2. Animados por estos mismos sentimientos, el año pasado quisimos ofrecer a María Santísima un solemne acto de culto en común, reuniéndonos en la basílica Liberiana, en torno a la imagen venerada con el glorioso título de Salus Populi Romani.

3. Este año, el homenaje de nuestro Concilio se presenta más precioso y significativo. Con la promulgación de la actual Constitución*, que tiene como vértice y corona todo un capítulo dedicado a la Virgen, justamente podemos afirmar que la presente sesión se clausura como un incomparable himno de alabanza en honor de María.

4. Es, en efecto, la primera vez -y decirlo Nos llena el corazón de profunda emoción- que un Concilio Ecuménico presenta una síntesis tan extensa de la doctrina católica sobre el puesto que María Santísima ocupa en el misterio de Cristo y de la Iglesia.

5. Esto corresponde a la meta que este Concilio se ha prefijado: manifestar la faz de la Santa Iglesia, a la que María está íntimamente unida, y de la cual, como egregiamente se ha afirmado, es «la parte mayor, la parte mejor, la parte principal y más selecta»2.

6. La realidad de la Iglesia ciertamente no se agota en su estructura jerárquica, en su liturgia, en sus sacramentos, ni en sus ordenamientos jurídicos. Su esencia íntima, la principal fuente de su eficacia santificadora, se debe buscar en su mística unión con Cristo; unión que no podemos pensarla separada de Aquélla que es la Madre del Verbo Encarnado, y que Cristo mismo quiso tan íntimamente unida a Él para nuestra salvación. Y ciertamente que debe encuadrarse en la visión de la Iglesia la contemplación amorosa de las maravillas que Dios ha obrado en su Santa Madre. Y el conocimiento de la doctrina verdaderamente católica sobre María será siempre la clave de la exacta comprensión del misterio de Cristo y de la Iglesia.

7. La reflexión sobre estas íntimas relaciones de María con la Iglesia, tan claramente establecidas por la actual Constitución conciliar, Nos permite creer que éste es el momento más solemne y más apropiado para dar satisfacción a un voto que, señalado por Nos al término de la sesión anterior, han hecho suyo muchísimos Padres Conciliares, pidiendo insistentemente una declaración explícita, durante este Concilio, de la función maternal que la Virgen ejerce sobre el pueblo cristiano. A este fin hemos creído oportuno consagrar en esta misma sesión pública un título en honor de la Virgen, sugerido por diferentes partes del orbe católico, y particularmente entrañable para Nos, pues con síntesis maravillosa expresa el puesto privilegiado que este Concilio ha reconocido a la Virgen en la Santa Iglesia.

8. Así, pues, para gloria de la Virgen y consuelo nuestro, Nos proclamamos a María Santísima Madre de la Iglesia, es decir, Madre de todo el pueblo de Dios, así de los fieles como de los pastores que la llaman Madre amorosa, y queremos que de ahora en adelante sea honrada e invocada por todo el pueblo cristiano con este gratísimo título.

====================

TAREA BREVE 1: ¿Concuerdan con el texto sobre María, Madre de la Iglesia, las afirmaciones siguientes? Contesta sí o no a cada una y cita literalmente las palabras del texto que lo deciden. (a) El acto de culto del año pasado tuvo lugar en la basílica Liberiana. (b) La realidad de la Iglesia se agota en su estructura jerárquica. (c) El título proclamado a María es el de Madre de la Iglesia.
TAREA BREVE 2: ¿Puedes reproducir sin cambios el pasaje del texto sobre María, Madre de la Iglesia, que empieza en "6. La realidad" y acaba en "del misterio de Cristo y de la Iglesia."?
TAREA BREVE 3: Prosigue el texto sobre María, Madre de la Iglesia, a partir de su última frase.

FILAS PROPORCIONADAS:

====================

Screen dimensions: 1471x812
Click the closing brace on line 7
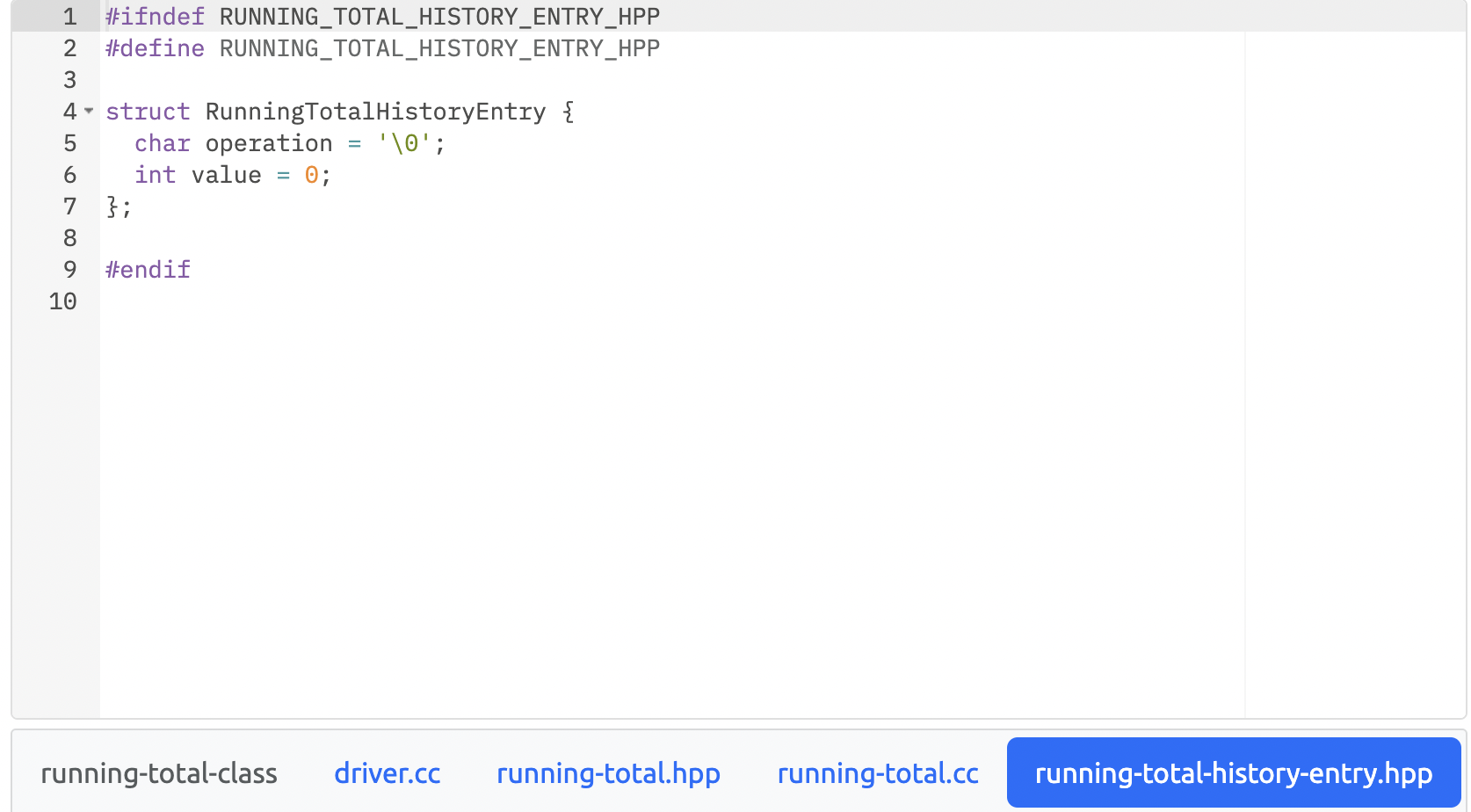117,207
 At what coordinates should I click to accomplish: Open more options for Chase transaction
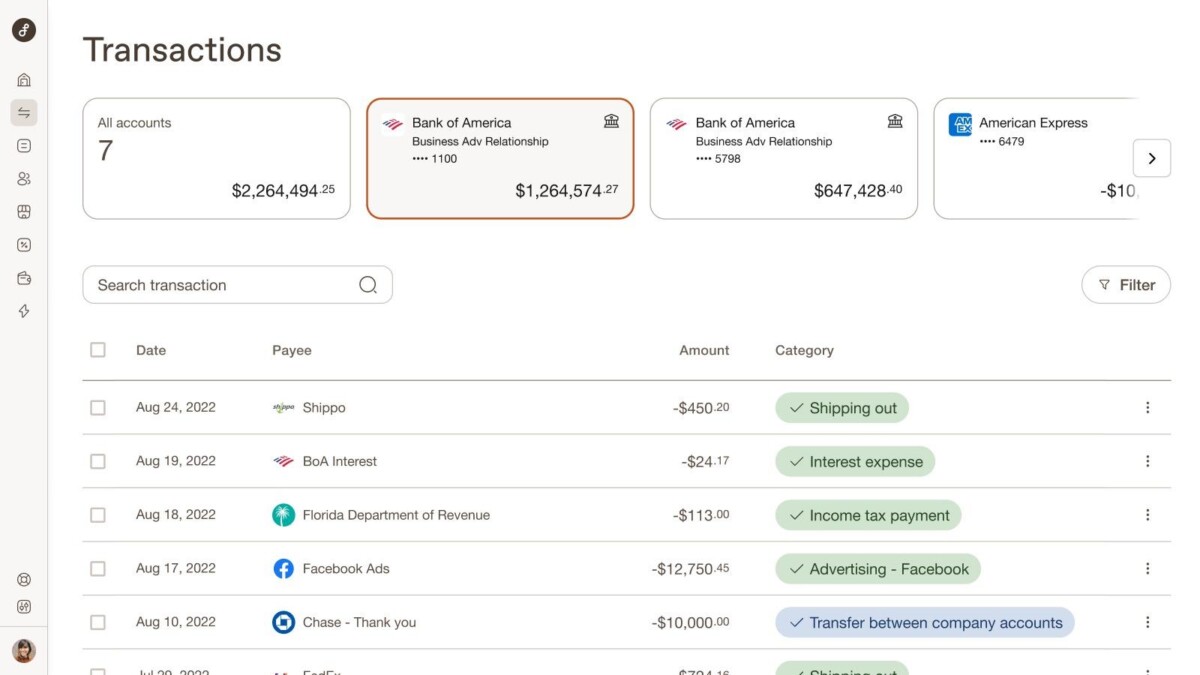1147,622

====================

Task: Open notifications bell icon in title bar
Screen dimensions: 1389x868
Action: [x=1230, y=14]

====================

RESPUESTA ESCRITA 1:
(a) Sí: «reuniéndonos en la basílica Liberiana»
(b) No: «La realidad de la Iglesia ciertamente no se agota en su estructura jerárquica»
(c) Sí: «Nos proclamamos a María Santísima Madre de la Iglesia»

RESPUESTA ESCRITA 2:
6. La realidad de la Iglesia ciertamente no se agota en su estructura jerárquica, en su liturgia, en sus sacramentos, ni en sus ordenamientos jurídicos. Su esencia íntima, la principal fuente de su eficacia santificadora, se debe buscar en su mística unión con Cristo; unión que no podemos pensarla separada de Aquélla que es la Madre del Verbo Encarnado, y que Cristo mismo quiso tan íntimamente unida a Él para nuestra salvación. Y ciertamente que debe encuadrarse en la visión de la Iglesia la contemplación amorosa de las maravillas que Dios ha obrado en su Santa Madre. Y el conocimiento de la doctrina verdaderamente católica sobre María será siempre la clave de la exacta comprensión del misterio de Cristo y de la Iglesia.

RESPUESTA ESCRITA 3:
9. Se trata de un título, venerables hermanos, que no es nuevo para la piedad de los cristianos; antes bien, con este nombre de Madre, y con preferencia a cualquier otro, los fieles y la Iglesia entera acostumbran a dirigirse a María. Ciertamente que ese título pertenece a la esencia genuina de la devoción a María, encontrando su justificación en la dignidad misma de la Madre del Verbo Encarnado.

10. La divina maternidad es, en efecto, el fundamento de su especial relación con Cristo y de su presencia en la economía de la salvación operada por Cristo, y también constituye el fundamento principal de las relaciones de María con la Iglesia, por ser Madre de Aquél que, desde el primer instante de la Encarnación en su seno virginal, unió a Sí mismo, como a Cabeza, su Cuerpo Místico, que es la Iglesia. María, pues, como Madre de Cristo, es Madre también de todos los fieles y de todos los pastores, es decir, de toda la Iglesia.

11. Con ánimo, por lo tanto, lleno de confianza y amor filial elevamos a Ella la mirada, no obstante nuestra indignidad y flaqueza. Ella, que nos dio con Cristo la fuente de la gracia, no dejará de socorrer a la Iglesia ahora, cuando, floreciendo en la abundancia de los dones del Espíritu Santo, se consagra con nuevo y más empeñado entusiasmo a su misión salvadora.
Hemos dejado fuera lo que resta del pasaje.